In most countries, the highter the level of education, the the fewer babies they have. And of course, the lower the level of education, the more baby they have. The reason is because women with higher education, have more alternative in life other than having more babies.

And countries where women have the most opportunity to pursue higher education, live independently and work for pay also tend to have a higher average age of first birth and lower birth rates overall.

At the heart of declining birthrates in the world’s most prosperous countries might be the matter of meaning. Historically, men dominated the realms of paid work, politics, economics, and world affairs, while motherhood was the clearest and most acceptable path to adulthood, community respect, and purpose for women. As more women either find jobs that bring in a paycheck and the attendant power of independence or maybe even a sense of satisfaction and purpose, fewer women use motherhood as a conduit to respect and adulthood. This makes parenthood better, too: Women lucky enough to have a choice see parenthood as its own distinct path, and intentionally walking down it brings unique life experience, a deep meaning, expanded potential, and a relationship unlike any other — and also trades some opportunities for others.

Of course, these choices are not all free, or always “choices” at all. The United States remains a wildly unequal place, and that affects women’s reproductive choices. Women who want to balance their career, life, and their own future may be less likely to have a baby (or a second or a third) with a man who doesn’t pull his own weight. And many American women are still unable to find easy access to family planning tools, including contraception and abortion.

But there are also fewer constraints on American women today than at any point in U.S. history, and many more options. The United States is also now a place where huge numbers of women of childbearing age live in dynamic communities where those their age are staying single and delaying motherhood longer than ever. Growing numbers of young women have opportunities to travel, live independently, pursue a career and simply spend many more years of their adult lives asking themselves who they are and what they want, instead of being slotted, early, into a narrow set of gendered expectations.

To be sure, for some women choosing to wait to have children, choosing to have fewer, or not have them at all, is linked to a failure of the state. But for many others, it’s a sign of a more flexible and open society, populated by women who feel surer of themselves to pursue the unconventional.

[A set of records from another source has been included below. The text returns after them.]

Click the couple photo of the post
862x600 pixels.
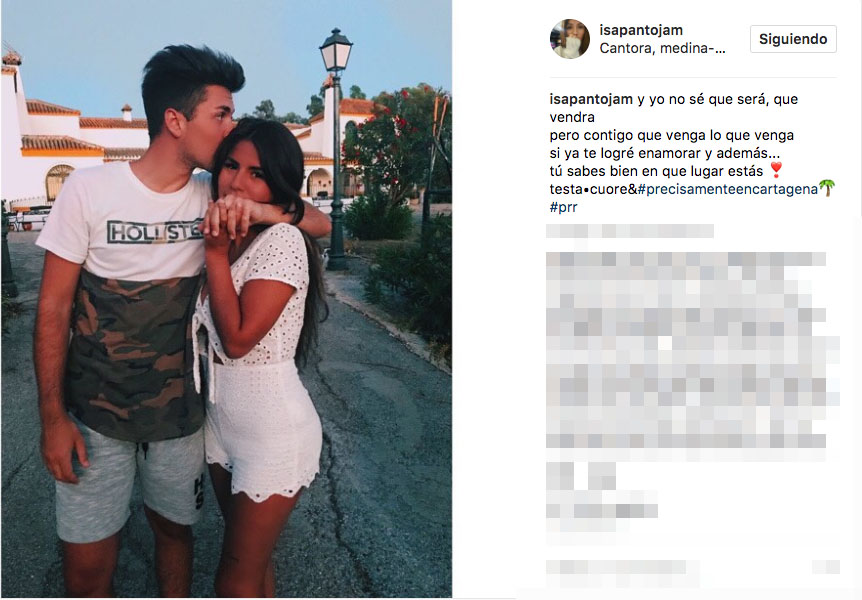coord(226,299)
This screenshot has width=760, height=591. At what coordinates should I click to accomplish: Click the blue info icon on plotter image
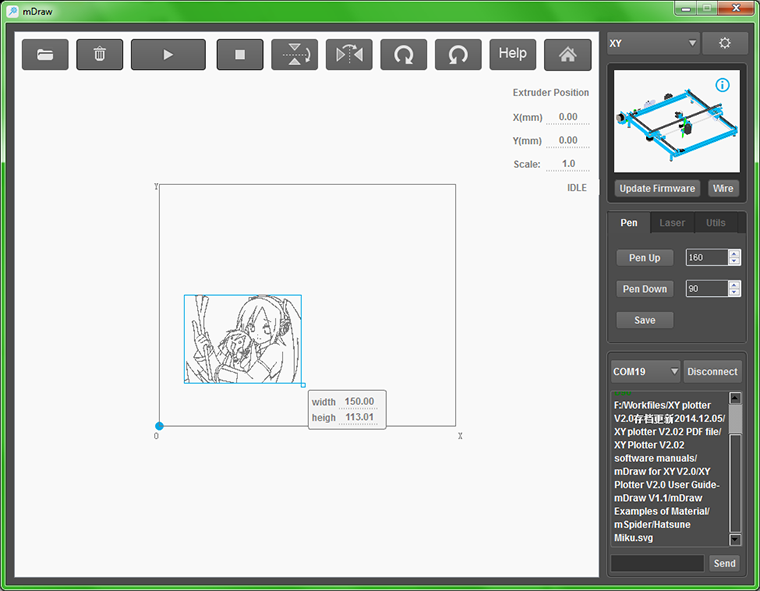[x=722, y=86]
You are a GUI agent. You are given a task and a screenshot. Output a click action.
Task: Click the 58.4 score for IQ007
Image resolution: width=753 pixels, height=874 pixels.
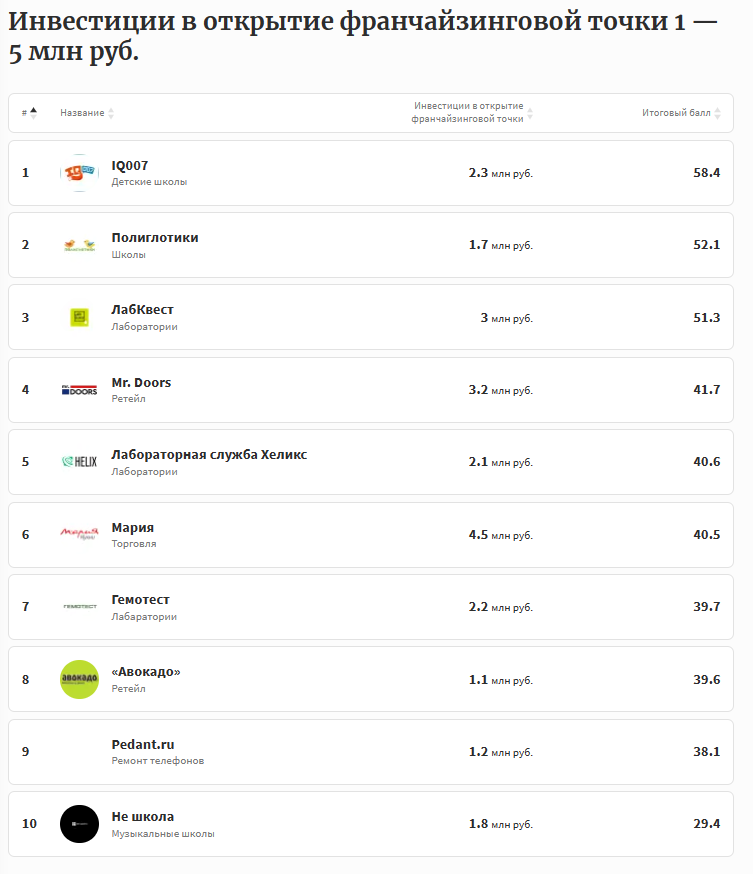coord(706,172)
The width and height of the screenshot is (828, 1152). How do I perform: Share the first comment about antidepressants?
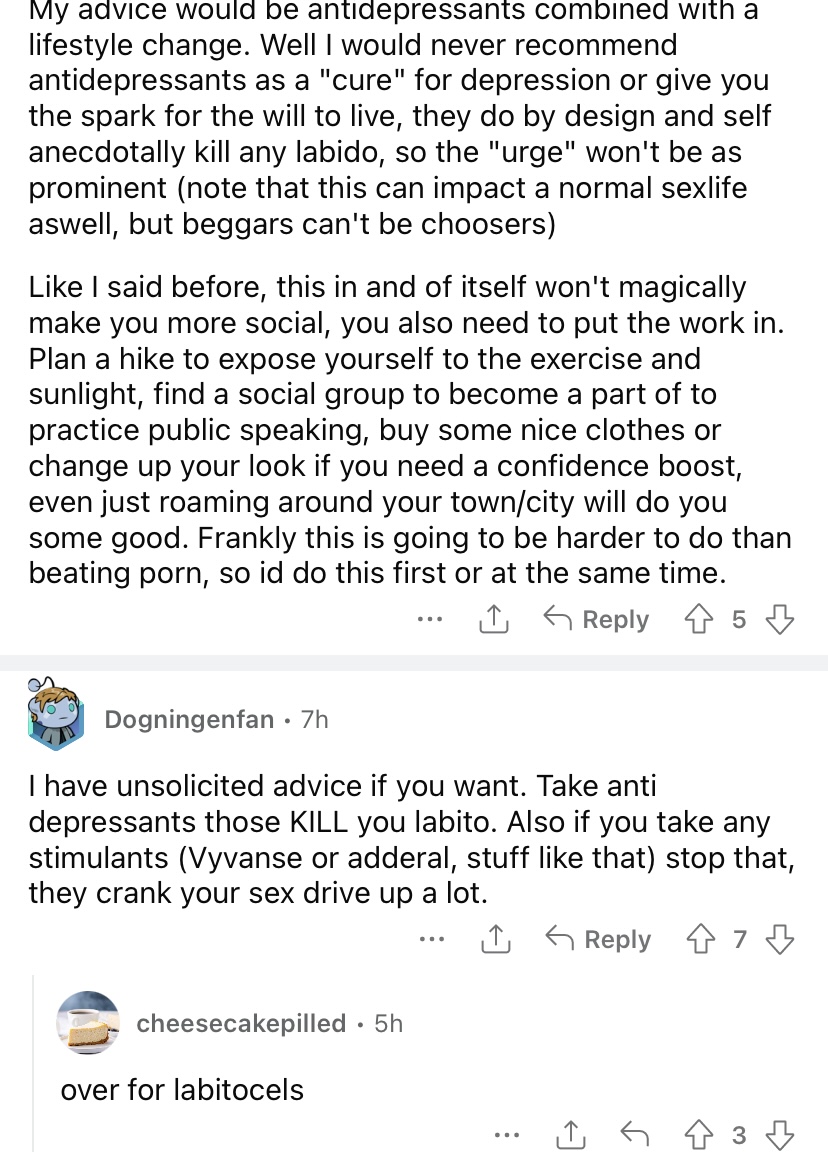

Concerns about the economic impacts of lower birth rates are valid, but also shortsighted — especially given that an ever-expanding global population of wealthier people living longer is simply unsustainable. One short-term solution to an aging population is immigration. Longer-term answers come down to finding more creative ways to fund social welfare programs than dependence on unlimited population growth and placing the burden on women to create a generation of workers.

Maybe the truth is that, given a wider range of options for finding love, respect, and a full life, women will choose many different paths of which motherhood or mothering a large brood are but two. Maybe the choices made by some of the luckiest and best-resourced women in the world shouldn’t scare us but should inform us that when women have more options and opportunities, women’s desires become far more varied.

We should spend less time worrying about birthrates, and more time developing policies to support families of all kinds — because it’s simply the right thing to do. We should couple that with an intentional shift in culture that doesn’t require women to cede so much of themselves (and give up so much of their potential and so many of their other wants) when they have children. That might not result in a baby boom, but it would serve a more worthy goal: healthier families and happier citizens, each a little freer to decide for themselves what makes a good life.